--- START ---
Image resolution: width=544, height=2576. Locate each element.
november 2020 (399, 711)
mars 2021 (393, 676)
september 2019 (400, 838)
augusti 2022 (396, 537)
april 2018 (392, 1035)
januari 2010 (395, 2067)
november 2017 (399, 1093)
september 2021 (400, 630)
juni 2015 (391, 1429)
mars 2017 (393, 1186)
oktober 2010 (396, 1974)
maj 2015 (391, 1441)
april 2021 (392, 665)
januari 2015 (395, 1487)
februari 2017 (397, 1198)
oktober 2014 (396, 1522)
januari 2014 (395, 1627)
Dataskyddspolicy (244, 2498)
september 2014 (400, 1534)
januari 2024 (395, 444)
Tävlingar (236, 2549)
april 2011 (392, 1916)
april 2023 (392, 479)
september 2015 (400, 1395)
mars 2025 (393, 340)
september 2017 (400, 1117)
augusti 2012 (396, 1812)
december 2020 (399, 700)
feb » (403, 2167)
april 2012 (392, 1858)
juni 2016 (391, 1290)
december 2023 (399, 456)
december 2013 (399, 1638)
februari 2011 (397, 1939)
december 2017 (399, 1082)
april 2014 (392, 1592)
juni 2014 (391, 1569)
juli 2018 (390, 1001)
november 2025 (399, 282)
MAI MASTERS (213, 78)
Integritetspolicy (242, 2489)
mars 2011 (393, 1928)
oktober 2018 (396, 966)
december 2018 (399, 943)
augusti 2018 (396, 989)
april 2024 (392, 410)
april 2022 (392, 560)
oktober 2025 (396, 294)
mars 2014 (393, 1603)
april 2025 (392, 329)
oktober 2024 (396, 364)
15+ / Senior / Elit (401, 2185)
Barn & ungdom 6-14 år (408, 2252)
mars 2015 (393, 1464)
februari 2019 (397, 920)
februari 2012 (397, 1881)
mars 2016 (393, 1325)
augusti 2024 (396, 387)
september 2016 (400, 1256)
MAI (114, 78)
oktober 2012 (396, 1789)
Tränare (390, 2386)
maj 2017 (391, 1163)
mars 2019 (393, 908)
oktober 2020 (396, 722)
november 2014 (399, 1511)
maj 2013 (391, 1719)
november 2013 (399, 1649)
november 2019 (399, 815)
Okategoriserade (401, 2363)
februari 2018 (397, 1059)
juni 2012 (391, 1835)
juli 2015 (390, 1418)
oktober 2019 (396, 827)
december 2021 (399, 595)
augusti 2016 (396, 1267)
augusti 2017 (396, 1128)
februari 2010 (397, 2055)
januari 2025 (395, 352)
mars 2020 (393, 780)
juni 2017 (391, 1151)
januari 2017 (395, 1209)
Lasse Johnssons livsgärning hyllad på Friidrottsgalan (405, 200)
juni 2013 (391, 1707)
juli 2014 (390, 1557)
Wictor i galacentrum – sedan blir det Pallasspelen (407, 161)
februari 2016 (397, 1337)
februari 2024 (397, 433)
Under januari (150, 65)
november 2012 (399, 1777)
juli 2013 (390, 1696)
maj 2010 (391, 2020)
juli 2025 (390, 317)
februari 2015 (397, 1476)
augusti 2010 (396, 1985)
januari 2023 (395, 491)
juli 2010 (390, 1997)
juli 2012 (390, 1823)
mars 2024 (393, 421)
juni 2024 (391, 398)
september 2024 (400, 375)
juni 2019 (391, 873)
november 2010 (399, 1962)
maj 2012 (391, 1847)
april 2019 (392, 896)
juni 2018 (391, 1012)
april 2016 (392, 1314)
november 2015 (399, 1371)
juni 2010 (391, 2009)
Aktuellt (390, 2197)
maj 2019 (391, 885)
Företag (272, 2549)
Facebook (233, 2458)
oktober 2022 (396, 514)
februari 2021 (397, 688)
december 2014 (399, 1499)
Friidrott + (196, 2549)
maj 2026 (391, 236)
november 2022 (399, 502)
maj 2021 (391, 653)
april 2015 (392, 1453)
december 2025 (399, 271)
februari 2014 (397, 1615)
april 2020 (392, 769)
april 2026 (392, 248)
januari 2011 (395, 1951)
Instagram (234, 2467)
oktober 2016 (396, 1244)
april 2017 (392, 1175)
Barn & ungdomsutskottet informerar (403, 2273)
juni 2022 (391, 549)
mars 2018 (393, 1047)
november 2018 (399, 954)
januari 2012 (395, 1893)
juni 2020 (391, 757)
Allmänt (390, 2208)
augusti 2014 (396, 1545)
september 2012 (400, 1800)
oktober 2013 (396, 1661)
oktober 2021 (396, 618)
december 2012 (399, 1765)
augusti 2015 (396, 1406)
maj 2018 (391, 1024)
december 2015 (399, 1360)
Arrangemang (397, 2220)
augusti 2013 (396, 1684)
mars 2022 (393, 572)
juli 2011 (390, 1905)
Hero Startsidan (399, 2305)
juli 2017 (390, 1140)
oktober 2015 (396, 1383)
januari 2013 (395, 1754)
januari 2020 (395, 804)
--- END ---
Aim of the task
The full set of data above must come back exactly as written.

Result
Image resolution: width=544, height=2576. Locate each element.
november 2020 (399, 711)
mars 2021 (393, 676)
september 2019 (400, 838)
augusti 2022 (396, 537)
april 2018 (392, 1035)
januari 2010 (395, 2067)
november 2017 (399, 1093)
september 2021 (400, 630)
juni 2015 (391, 1429)
mars 2017 (393, 1186)
oktober 2010 (396, 1974)
maj 2015 (391, 1441)
april 2021 (392, 665)
januari 2015 (395, 1487)
februari 2017 (397, 1198)
oktober 2014 (396, 1522)
januari 2014 (395, 1627)
Dataskyddspolicy (244, 2498)
september 2014 (400, 1534)
januari 2024 (395, 444)
Tävlingar (236, 2549)
april 2011 (392, 1916)
april 2023 (392, 479)
september 2015 (400, 1395)
mars 2025 (393, 340)
september 2017 (400, 1117)
augusti 2012 (396, 1812)
december 2020 (399, 700)
feb » (403, 2167)
april 2012 (392, 1858)
juni 2016 (391, 1290)
december 2023 (399, 456)
december 2013 (399, 1638)
februari 2011 (397, 1939)
december 2017 (399, 1082)
april 2014 (392, 1592)
juni 2014 (391, 1569)
juli 2018 (390, 1001)
november 2025 (399, 282)
MAI MASTERS (213, 78)
Integritetspolicy (242, 2489)
mars 2011 (393, 1928)
oktober 2018 (396, 966)
december 2018 (399, 943)
augusti 2018 (396, 989)
april 2024 (392, 410)
april 2022 (392, 560)
oktober 2025 (396, 294)
mars 2014 (393, 1603)
april 2025 (392, 329)
oktober 2024 (396, 364)
15+ / Senior / Elit (401, 2185)
Barn & ungdom 6-14 år (408, 2252)
mars 2015 (393, 1464)
februari 2019 (397, 920)
februari 2012 (397, 1881)
mars 2016 (393, 1325)
augusti 2024 (396, 387)
september 2016 (400, 1256)
MAI (114, 78)
oktober 2012 (396, 1789)
Tränare (390, 2386)
maj 2017 (391, 1163)
mars 2019 (393, 908)
oktober 2020 (396, 722)
november 2014 (399, 1511)
maj 2013 (391, 1719)
november 2013 (399, 1649)
november 2019 (399, 815)
Okategoriserade (401, 2363)
februari 2018 (397, 1059)
juni 2012 (391, 1835)
juli 2015 (390, 1418)
oktober 2019 (396, 827)
december 2021 (399, 595)
augusti 2016 (396, 1267)
augusti 2017 (396, 1128)
februari 2010 (397, 2055)
januari 2025 (395, 352)
mars 2020 (393, 780)
juni 2017 (391, 1151)
januari 2017 (395, 1209)
Lasse Johnssons livsgärning hyllad på Friidrottsgalan (405, 200)
juni 2013 (391, 1707)
juli 2014 (390, 1557)
Wictor i galacentrum – sedan blir det Pallasspelen (407, 161)
februari 2016 (397, 1337)
februari 2024 (397, 433)
Under januari (150, 65)
november 2012 (399, 1777)
juli 2013 (390, 1696)
maj 2010 (391, 2020)
juli 2025 (390, 317)
februari 2015 (397, 1476)
augusti 2010 (396, 1985)
januari 2023 (395, 491)
juli 2010 (390, 1997)
juli 2012 (390, 1823)
mars 2024 (393, 421)
juni 2024 (391, 398)
september 2024 (400, 375)
juni 2019 (391, 873)
november 2010 (399, 1962)
maj 2012 (391, 1847)
april 2019 (392, 896)
juni 2018 (391, 1012)
april 2016 (392, 1314)
november 2015 (399, 1371)
juni 2010 (391, 2009)
Aktuellt (390, 2197)
maj 2019 (391, 885)
Företag (272, 2549)
Facebook (233, 2458)
oktober 2022 (396, 514)
februari 2021 (397, 688)
december 2014 (399, 1499)
Friidrott + (196, 2549)
maj 2026 (391, 236)
november 2022 (399, 502)
maj 2021 (391, 653)
april 2015 (392, 1453)
december 2025 (399, 271)
februari 2014 (397, 1615)
april 2020 (392, 769)
april 2026 (392, 248)
januari 2011 (395, 1951)
Instagram (234, 2467)
oktober 2016 (396, 1244)
april 2017 (392, 1175)
Barn & ungdomsutskottet informerar (403, 2273)
juni 2022 (391, 549)
mars 2018 (393, 1047)
november 2018 (399, 954)
januari 2012 (395, 1893)
juni 2020 (391, 757)
Allmänt (390, 2208)
augusti 2014 (396, 1545)
september 2012 (400, 1800)
oktober 2013 (396, 1661)
oktober 2021 (396, 618)
december 2012 (399, 1765)
augusti 2015 (396, 1406)
maj 2018 (391, 1024)
december 2015 (399, 1360)
Arrangemang (397, 2220)
augusti 2013 (396, 1684)
mars 2022 (393, 572)
juli 2011 (390, 1905)
Hero Startsidan (399, 2305)
juli 2017 (390, 1140)
oktober 2015 (396, 1383)
januari 2013 (395, 1754)
januari 2020 (395, 804)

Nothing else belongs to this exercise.